Photo by Will Morris / Defense One

The US Must Fix ‘A Failure of Deterrence’ in Cyber: Panel

Bold action is required to convince bad actors that they must stop, says former SecDef chief of staff.

The United States needs “bold action” to convince the world’s hackers that they can’t work with impunity, says Eric Rosenbach, once a chief of staff to then-Defense Secretary Ash Carter.

“There’s been a failure of deterrence,” Rosenbach said Thursday at the Defense One Tech Summit in Washington, D.C. “I think the Russians and a lot of other bad guys think they can get away with it, because they have.”

Changing that perception is likely going to require moves beyond the cyber realm, he said: “That’s going to take some pretty bold action.”

Greg Smithberger, the National Security Agency’s chief information officer and chief technology officer, explained why cyberdeterrence is so hard. For example, publicly fingering a bad actor can help deter future acts. But if you make a mistake, you lose a good chunk of accumulated credibility. And “if you wait too long to publicly attribute something, it diminishes the deterrence effect,” he said.
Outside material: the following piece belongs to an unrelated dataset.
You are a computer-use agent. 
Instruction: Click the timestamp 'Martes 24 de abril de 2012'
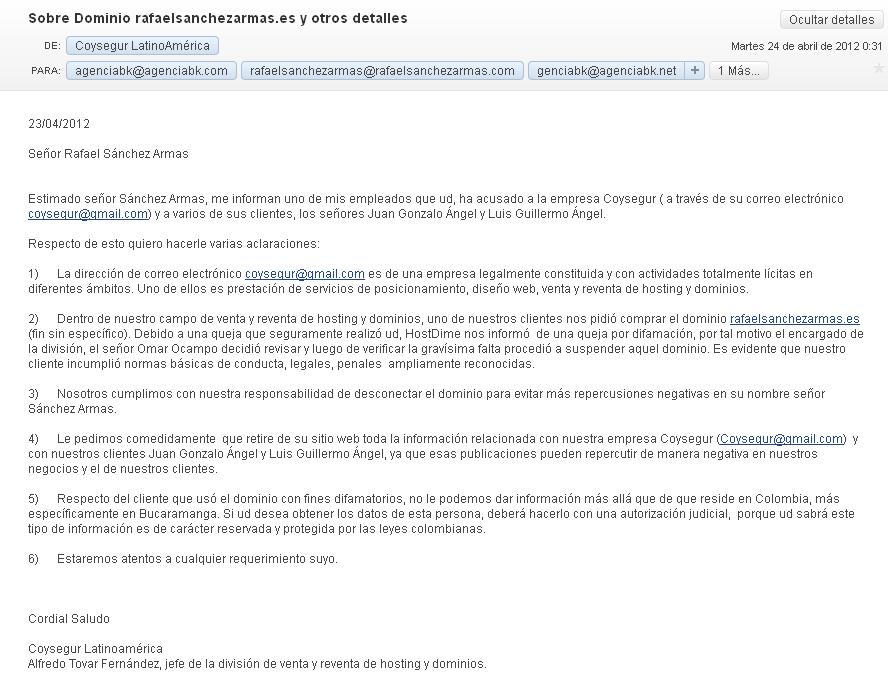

Rosenbach said the consequence of continuing failure will be that the United States is itself deterred.

“Some time, we’re going to say, ‘Well, crap, they have malware in our grid,’ and that will change our decisions on some foreign policy situation,” he said.

Related: Intelligence Leaders Are Practically Begging Trump to Condemn Russian Hacking
Also read: Writing the Rules of Cyberwar
And: Once Stealthy, Russian Hackers Now Go Toe to Toe with US Defender

As for the operational side — improving detection and network defenses — the intelligence community is good and getting better. Stacey Dixon, the deputy director of the Intelligence Advanced Research Projects Activity, said IARPA has a project devoted to better forecast various kinds of hostile cyber activities. Her team is trying to figure out: “How can we really get in front” of them?

Smithberger said NSA is also working hard on the problem.

If another large attack is made on the nation’s electoral systems, “NSA will see the bad stuff coming,” he said. “But if the states can’t protect themselves during electoral campaigns, then it’ll just be more painful. So we as a country need to figure out how to deal with this. Because the North Koreans and others have been watching, and they’ve got all sorts of ideas for 2018, 2020, and beyond.”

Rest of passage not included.